About a dozen people gathered in Cole County Presiding Circuit Judge Patricia Joyce's fourth-floor courtroom last Wednesday at the DWI Court session.
One at a time, Joyce called people up to the bench, asked about their week and how they were doing with their individual treatment program.
"I know this program seems like a very difficult program," she told one man. "But remember what it was like before.
"We want you to be able to manage it."
DWI Court was created to help people with drinking problems that have led them to drive when they should have let someone else behind the wheel.
"For the DWI Court program, this is their third offense," Joyce explained later. "So, they've already had two priors, when they were at the misdemeanor level. The first time, they might have made a mistake. The second time - "Oh no.' The third time - they really have some serious problems."
They lose their driving privileges.
They face jail or prison time if they're not accepted into the DWI Court program.
"In the traditional case, they're put on five years supervised probation," Joyce said, after serving a sentence of 30-60 days in jail.
But with the alternative, DWI Court, she explained: "They don't have to do the 30 days or 60 days (in jail) up front, but we put them on alcohol monitoring right away, and that way they are not drinking at all. They are going to therapy two or three days a week. They see their probation officer weekly.
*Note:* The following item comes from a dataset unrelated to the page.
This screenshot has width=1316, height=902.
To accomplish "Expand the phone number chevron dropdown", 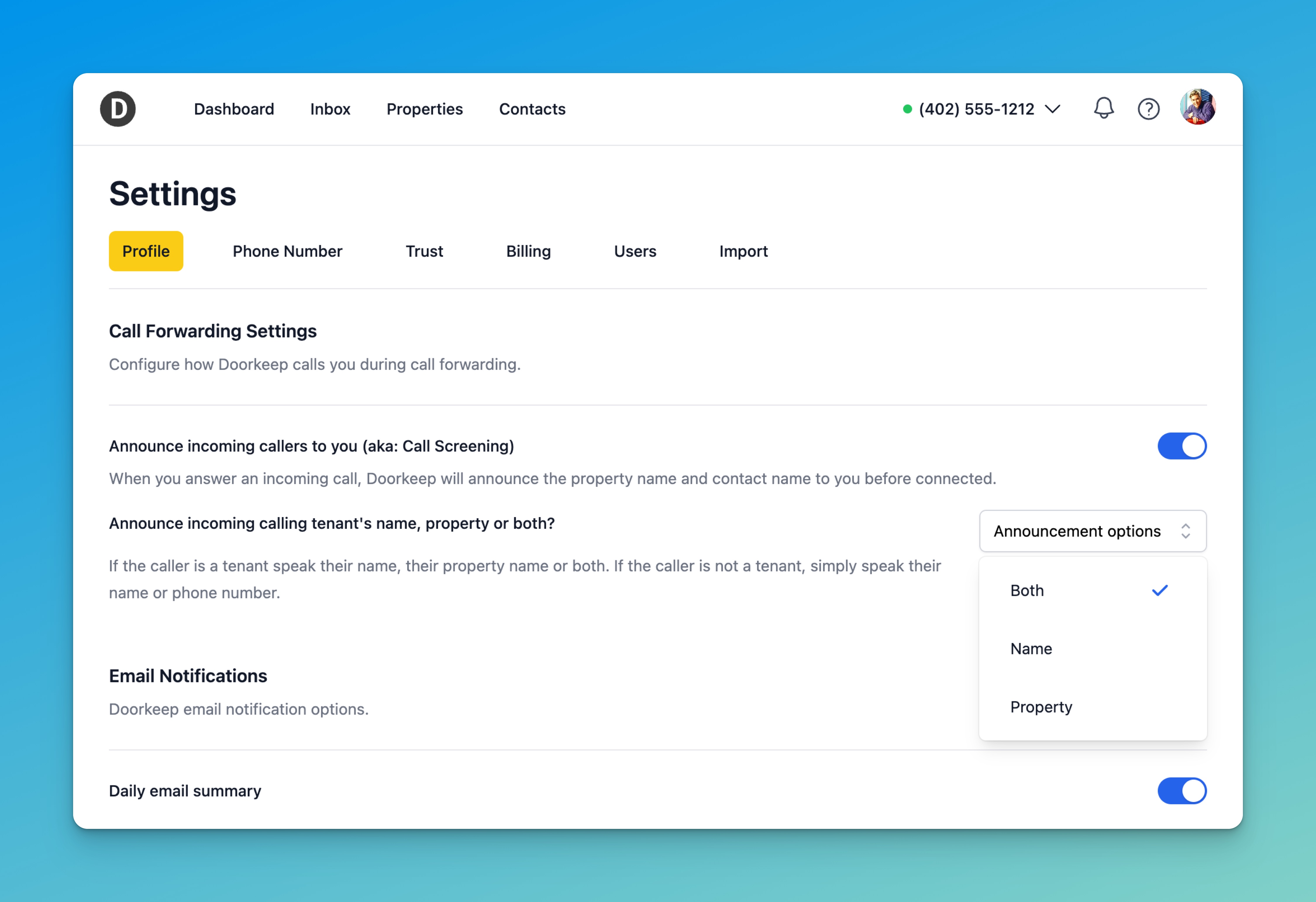I will tap(1053, 109).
They see me weekly."
And in both the DWI and drug courts, participants are required to get regular - and, sometimes, additional unscheduled - urine tests, to see if they're staying away from drugs or alcohol.
"And that's a real intense program for the first five months, and then we scale it down a little bit," Joyce said.
Each person's time in the program varies.
"By the time they graduate, they're 15 to 18 months sober, where they are actually seeing their lives be better," Jouce said.
The therapy involves work with a mental health professional on both an individual and a group basis.
Another program requirement may be regular attendance at Alcoholics Anonymous (AA) meetings.
And there's a community service requirement.
Joyce told one man in court last week: "You're going to be a role model for some of the people in the program, who don't think AA works."
Most of the people in court last week had written short reports on a topic the judge set, which Joyce read to herself while the author stood in front of her - the rest of the courtroom didn't hear, know or share in the writer's thoughts and observations.
The DWI Court participants were told to write about Thanksgiving before their next court date on Dec. 4.
One of the participants was adamant that no picture or name be used in this - or any other - story about the court.
"No one at work knows I'm doing this," the person said.
Joyce told another participant that "many people go through this program with co-workers not knowing" about it.
Joyce has been running alternative courts, and working with their clients, for more than a dozen years.
"I think people are embarrassed by it and don't really understand that there's a lot of people that are in recovery (who) have gone through it, and will be supportive of it," she said.
DWI Court is one of several "alternative courts" that Missouri has developed.
They are alternatives to sending people to prison after they've been convicted of crimes.
"When you look at the cost of putting somebody in a program, it's like $4,000 a year," Joyce said last week. "Keeping them in prison for a year is at least $15,000."
More importantly, Joyce said, the alternative courts "save lives and restore families" in ways that prison can't.
Not all, but most of the people who successfully complete an alternative court don't commit more crimes.
So the courts' continuing successes have lawmakers, court officials, law enforcement and mental health professionals looking at other ways alternative courts could help reduce crime.
"Our goal is to make our community safe and keep the behavior from happening again," Cole County Assistant Prosecutor Steven Kretzer explained. "If we can do that with different alternatives, then we're going to explore that."
In a speech to the Missouri Bar two months ago, state Supreme Court Chief Justice Mary Russell noted: "We have specialized dockets for people dealing with DWIs, mental health issues and nonsupport issues.
"We also have dockets addressing the special needs of our veterans."
Missouri lawmakers this year authorized state courts to add alternative courts that would treat veterans as a group, even though they would qualify for an existing alternative court.